Дети теперь часто появлялись перед домом, но на него не глядели: играли в свои бесшумные игры, неловкие и беспричинно грубые. Проверяя парадные двери, я всегда выглядывала — здесь ли дети. По тропинке теперь часто холили и взрослые, сокращая путь, ходили там, где прежде были только мои следы; ходили они, впрочем, без особой охоты, будто на спор — доказать, что не трус; по-моему, лишь немногие, кто ненавидел нас открыто, появлялись на тропинке снова и снова.
Констанция убирала комнату дяди Джулиана, а я мечтала весь день, сидя на пороге возле спящего Ионы и глядя на безмятежный, не таящий угрозы сад.
— Гляди-ка, Маркиса, — Констанция вышла с ворохом одежды. — Гляди, у дяди Джулиана было два костюма, и пальто, и шляпа.
— Он же ходил когда-то, как все люди, своими ногами, он сам рассказывал.
— А я даже смутно помню, как давным-давно он отправился покупать костюм — наверно, один из этих, они не сильно поношены.
— А что на нем было в тот последний день? Какой галстук он надел к тому ужину? Он бы и это с удовольствием записал.
Она смотрела на меня долго и серьезно, без улыбки.
— Во всяком случае, костюм был другой; из больницы мне дядю Джулиана отдали в пижаме и халате.
— Может, сейчас пригодился бы один из этих?
— Его, скорее всего, похоронили в старом костюме Джима Кларка.

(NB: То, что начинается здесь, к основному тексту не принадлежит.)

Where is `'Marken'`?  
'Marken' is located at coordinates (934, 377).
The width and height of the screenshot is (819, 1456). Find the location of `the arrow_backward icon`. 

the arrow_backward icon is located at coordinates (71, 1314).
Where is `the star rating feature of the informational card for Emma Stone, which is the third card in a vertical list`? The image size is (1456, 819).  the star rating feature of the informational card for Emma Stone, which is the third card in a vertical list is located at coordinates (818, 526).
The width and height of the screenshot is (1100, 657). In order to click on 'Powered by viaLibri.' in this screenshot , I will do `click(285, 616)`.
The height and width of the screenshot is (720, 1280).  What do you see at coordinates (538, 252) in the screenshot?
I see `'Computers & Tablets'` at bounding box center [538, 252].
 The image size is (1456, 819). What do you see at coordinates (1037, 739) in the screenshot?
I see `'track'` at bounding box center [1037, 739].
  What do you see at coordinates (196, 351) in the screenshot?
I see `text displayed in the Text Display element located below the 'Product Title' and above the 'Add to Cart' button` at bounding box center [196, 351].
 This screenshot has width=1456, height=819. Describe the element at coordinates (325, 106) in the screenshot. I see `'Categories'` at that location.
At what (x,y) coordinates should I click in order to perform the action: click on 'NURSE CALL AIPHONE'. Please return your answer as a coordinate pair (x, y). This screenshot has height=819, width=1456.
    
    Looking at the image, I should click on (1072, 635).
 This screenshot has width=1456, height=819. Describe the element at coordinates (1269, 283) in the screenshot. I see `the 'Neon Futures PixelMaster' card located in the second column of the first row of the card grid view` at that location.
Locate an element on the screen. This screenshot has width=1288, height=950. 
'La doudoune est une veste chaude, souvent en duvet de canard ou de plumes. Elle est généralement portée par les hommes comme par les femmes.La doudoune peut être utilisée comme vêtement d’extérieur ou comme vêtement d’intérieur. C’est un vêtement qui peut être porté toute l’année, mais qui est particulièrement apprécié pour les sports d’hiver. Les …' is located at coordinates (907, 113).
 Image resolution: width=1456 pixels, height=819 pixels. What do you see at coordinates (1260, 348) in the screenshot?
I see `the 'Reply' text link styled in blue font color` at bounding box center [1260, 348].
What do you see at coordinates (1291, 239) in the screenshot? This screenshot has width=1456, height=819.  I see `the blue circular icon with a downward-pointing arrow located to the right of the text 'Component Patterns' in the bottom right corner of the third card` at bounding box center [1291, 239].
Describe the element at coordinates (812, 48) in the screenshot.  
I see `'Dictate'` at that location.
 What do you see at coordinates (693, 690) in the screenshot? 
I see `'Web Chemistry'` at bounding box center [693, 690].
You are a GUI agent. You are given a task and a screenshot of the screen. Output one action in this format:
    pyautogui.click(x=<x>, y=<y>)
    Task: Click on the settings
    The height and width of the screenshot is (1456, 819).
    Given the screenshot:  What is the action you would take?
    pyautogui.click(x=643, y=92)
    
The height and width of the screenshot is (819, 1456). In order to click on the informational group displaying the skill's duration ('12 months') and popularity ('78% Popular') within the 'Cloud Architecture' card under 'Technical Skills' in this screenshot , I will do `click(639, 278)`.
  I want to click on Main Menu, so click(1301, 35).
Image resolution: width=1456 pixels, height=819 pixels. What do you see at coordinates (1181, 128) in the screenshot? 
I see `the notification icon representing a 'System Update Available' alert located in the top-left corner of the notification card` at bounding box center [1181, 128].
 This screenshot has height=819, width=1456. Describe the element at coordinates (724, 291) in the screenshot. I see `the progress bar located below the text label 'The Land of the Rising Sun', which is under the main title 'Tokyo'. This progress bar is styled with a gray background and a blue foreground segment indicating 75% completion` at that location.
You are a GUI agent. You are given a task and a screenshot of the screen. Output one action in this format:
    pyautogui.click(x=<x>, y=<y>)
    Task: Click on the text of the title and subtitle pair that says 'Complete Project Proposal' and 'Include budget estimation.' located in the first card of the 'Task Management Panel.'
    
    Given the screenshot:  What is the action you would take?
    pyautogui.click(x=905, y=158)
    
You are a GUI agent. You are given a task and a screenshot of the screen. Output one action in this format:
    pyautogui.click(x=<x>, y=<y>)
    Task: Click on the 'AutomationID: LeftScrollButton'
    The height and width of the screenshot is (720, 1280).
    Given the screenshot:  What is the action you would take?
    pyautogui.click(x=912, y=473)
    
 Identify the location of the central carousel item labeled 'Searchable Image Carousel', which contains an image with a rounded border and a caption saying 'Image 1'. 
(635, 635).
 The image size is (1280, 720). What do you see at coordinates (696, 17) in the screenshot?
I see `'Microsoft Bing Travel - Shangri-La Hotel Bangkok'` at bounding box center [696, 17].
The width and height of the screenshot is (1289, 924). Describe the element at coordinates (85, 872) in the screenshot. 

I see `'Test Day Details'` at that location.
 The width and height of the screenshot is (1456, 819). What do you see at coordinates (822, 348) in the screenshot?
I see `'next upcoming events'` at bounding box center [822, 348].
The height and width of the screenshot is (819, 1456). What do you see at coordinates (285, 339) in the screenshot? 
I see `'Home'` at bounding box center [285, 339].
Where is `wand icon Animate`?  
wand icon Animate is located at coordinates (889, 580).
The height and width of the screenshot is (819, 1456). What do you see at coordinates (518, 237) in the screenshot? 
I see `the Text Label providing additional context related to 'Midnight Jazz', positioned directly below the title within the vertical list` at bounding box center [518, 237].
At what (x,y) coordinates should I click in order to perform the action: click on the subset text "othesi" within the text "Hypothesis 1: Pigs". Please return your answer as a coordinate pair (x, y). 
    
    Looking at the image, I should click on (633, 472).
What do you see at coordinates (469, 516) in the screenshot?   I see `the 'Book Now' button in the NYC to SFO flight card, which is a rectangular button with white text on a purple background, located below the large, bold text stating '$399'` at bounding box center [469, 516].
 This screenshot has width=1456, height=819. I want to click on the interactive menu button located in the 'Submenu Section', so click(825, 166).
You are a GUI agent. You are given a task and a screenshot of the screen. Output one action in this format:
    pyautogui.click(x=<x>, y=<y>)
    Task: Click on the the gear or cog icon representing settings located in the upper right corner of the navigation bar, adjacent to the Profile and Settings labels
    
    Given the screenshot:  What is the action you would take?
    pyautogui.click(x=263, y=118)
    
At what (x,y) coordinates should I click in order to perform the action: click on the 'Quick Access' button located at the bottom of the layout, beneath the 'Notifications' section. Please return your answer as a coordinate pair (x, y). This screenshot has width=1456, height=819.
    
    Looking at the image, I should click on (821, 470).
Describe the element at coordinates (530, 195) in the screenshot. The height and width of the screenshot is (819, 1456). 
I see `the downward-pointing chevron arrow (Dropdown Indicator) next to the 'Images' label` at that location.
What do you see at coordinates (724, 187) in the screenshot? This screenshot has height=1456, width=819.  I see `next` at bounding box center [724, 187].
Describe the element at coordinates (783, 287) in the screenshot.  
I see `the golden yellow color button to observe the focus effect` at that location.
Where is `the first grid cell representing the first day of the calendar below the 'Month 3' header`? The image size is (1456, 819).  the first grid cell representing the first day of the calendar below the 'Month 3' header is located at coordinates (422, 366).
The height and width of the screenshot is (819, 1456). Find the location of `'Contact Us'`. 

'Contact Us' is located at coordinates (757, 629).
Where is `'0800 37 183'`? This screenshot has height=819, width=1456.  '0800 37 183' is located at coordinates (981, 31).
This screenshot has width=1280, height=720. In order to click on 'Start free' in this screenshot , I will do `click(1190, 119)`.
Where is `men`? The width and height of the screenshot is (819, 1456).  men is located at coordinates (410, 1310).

Констанция отправилась в подпол, но остановилась.
— Маркиса?
— Что?
— Ты понимаешь, что вещи дяди Джулиана — единственная одежда в доме. И мои вещи все сгорели, и твои.
— И их вещи на чердаке тоже.
— Мое единственное платье на мне — вот это розовое.
Я оглядела себя:
— А на мне коричневое.
— Твое пора стирать и чинить. Маркиса, ты свою одежду вмиг снашиваешь.
— Я сделаю себе костюм из листьев. Сейчас прямо и начну. А вместо пуговиц — желуди.
— Маркиса, я же не шучу. Нам придется носить одежду дяди Джулиана.
— Мне не разрешается трогать вещи дяди Джулиана. На зиму я сделаю себе подкладку из мха и шапку из птичьих перьев.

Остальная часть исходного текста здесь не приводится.